We all know light travels faster than sound, which means a person may appear bright, until they remove all doubt when they speak.

#210 - White Noise

LaFever has always wanted to live above a corner bar. Deck and everything. He doesn’t mind the noise. Being born & raised in SF has had this effect, and the noise has become family. He’s often asked why, and has this to say: “If it’s too quiet, I can’t get to sleep!”

#209 - Systems Check

Let’s do a systems analysis here. There’s a system for everything. But the system LaFevre is referring to here, is the system that represents bureaucracy. A system that was built or created to bring order out of chaos, that ended up becoming the exact opposite of what it was designed to prevent. Progress. Now, the system is synonymous with Congress, er, the opposite of progress. Sorry, couldn’t resist. LaFevre could go on forever, but needed to stress the point behind “the system”.

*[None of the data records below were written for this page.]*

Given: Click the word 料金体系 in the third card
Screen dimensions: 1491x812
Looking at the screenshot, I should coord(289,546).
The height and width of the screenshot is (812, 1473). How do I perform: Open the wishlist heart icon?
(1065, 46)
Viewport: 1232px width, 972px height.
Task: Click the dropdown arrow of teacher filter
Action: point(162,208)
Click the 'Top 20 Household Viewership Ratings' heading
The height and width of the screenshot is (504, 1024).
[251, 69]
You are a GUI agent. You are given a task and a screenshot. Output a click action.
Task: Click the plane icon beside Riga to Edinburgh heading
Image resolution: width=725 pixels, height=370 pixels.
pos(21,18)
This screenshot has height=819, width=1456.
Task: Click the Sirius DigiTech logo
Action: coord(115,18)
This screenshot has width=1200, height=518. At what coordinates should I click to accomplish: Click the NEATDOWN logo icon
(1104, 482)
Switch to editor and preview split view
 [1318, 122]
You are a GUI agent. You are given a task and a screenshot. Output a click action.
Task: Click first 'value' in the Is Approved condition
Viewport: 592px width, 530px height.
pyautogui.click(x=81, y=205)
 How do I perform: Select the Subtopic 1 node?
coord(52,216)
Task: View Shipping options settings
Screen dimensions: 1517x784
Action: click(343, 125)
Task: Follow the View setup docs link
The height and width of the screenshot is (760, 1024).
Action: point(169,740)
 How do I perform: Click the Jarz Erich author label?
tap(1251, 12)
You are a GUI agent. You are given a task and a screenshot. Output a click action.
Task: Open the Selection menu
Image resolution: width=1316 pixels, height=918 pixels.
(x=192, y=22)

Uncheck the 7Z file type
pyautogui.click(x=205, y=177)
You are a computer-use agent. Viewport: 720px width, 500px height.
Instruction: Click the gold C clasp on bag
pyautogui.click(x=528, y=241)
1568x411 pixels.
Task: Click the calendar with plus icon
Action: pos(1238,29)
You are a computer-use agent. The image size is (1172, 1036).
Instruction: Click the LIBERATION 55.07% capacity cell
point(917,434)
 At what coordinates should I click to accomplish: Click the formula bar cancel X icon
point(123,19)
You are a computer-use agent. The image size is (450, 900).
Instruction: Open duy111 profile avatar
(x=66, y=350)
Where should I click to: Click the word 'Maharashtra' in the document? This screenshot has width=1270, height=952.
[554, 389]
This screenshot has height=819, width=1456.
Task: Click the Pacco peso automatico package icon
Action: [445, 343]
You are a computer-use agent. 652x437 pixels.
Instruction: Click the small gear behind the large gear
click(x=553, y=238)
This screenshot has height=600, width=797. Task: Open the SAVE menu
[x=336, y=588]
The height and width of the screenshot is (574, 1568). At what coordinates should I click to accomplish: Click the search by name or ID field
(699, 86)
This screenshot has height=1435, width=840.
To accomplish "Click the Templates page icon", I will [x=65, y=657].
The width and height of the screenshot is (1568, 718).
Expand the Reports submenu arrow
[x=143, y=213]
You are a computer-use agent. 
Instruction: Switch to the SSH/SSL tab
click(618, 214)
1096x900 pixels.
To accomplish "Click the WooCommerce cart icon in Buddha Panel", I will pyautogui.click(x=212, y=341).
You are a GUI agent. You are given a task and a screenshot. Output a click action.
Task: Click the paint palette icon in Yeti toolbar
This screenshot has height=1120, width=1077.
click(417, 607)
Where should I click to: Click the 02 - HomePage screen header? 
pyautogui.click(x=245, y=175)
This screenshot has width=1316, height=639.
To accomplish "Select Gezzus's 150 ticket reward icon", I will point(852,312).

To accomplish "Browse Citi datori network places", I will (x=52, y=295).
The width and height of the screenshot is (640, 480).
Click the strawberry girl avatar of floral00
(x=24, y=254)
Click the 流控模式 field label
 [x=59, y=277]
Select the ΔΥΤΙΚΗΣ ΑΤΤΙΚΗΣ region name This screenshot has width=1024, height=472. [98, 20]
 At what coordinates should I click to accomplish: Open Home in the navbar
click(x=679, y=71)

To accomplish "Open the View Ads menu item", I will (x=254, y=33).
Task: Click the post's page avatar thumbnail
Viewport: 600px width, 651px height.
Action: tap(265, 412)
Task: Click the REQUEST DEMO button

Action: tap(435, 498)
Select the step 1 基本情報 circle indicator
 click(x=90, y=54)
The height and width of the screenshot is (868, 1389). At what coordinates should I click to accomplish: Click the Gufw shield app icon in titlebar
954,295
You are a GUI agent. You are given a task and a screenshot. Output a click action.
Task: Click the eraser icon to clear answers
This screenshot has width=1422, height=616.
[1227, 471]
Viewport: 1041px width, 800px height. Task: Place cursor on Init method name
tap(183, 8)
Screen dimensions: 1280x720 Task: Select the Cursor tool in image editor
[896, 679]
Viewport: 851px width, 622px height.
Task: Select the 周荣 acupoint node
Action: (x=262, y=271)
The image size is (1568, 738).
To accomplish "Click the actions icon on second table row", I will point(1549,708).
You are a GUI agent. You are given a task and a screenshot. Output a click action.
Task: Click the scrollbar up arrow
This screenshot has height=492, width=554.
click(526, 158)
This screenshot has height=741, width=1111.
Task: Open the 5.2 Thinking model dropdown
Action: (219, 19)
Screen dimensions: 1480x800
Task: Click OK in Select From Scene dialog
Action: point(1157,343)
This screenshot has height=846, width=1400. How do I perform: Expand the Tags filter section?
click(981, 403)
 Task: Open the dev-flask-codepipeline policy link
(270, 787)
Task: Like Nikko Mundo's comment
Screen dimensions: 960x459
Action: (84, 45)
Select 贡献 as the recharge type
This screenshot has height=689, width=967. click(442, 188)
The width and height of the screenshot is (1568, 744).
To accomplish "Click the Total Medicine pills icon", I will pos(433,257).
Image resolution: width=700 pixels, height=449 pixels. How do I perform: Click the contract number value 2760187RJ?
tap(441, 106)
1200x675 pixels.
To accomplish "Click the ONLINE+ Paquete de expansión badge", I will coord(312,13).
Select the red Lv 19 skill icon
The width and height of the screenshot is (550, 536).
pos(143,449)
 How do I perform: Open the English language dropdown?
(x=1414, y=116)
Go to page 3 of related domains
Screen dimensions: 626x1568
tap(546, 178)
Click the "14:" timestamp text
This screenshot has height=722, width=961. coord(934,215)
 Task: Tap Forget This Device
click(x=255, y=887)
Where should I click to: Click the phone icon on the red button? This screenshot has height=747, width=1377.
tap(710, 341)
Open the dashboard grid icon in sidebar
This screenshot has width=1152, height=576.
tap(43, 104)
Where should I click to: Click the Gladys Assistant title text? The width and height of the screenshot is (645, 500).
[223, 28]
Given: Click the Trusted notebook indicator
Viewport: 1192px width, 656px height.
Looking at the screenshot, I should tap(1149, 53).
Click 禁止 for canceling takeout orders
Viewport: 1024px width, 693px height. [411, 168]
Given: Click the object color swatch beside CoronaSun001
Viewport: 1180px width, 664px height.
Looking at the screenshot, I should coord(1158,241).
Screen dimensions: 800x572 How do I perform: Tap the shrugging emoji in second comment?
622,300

LaFevre says: “You can’t truly beat the system until you’ve successfully cheated the system”. Examples could be given, but that would be foolish, dontcha think? After all, secrets cease to remain secrets when they’re revealed, right? One more thought, from the Book Of The LoongTao, “The knowledge a secret exists, is half the secret”. The best part is, y’all are still in the dark.

Thursday, June 10, 2010

#208 - Doggie-Do, Or Don't

Okay, LaFevre agrees. Dog owners are responsible for the mess their pets do while outside in public. But before LaFevre gets to his exception to the rule, he read someone else’s –ism, and was impressed. If aliens ever arrived, and, looking down, saw us humans picking up shit after their dogs, their first assumption would be the dogs are the master race and we the humans are their slaves. LMAO.

Now for the point. Pick it up off the street. Check. Pick it up off the grass. Check. Bushes? Not so fast. People don’t walk through, or sleep in, bushes. Bushes are the exception. Shit is organic and biodegradable. LaFevre says, leave it be.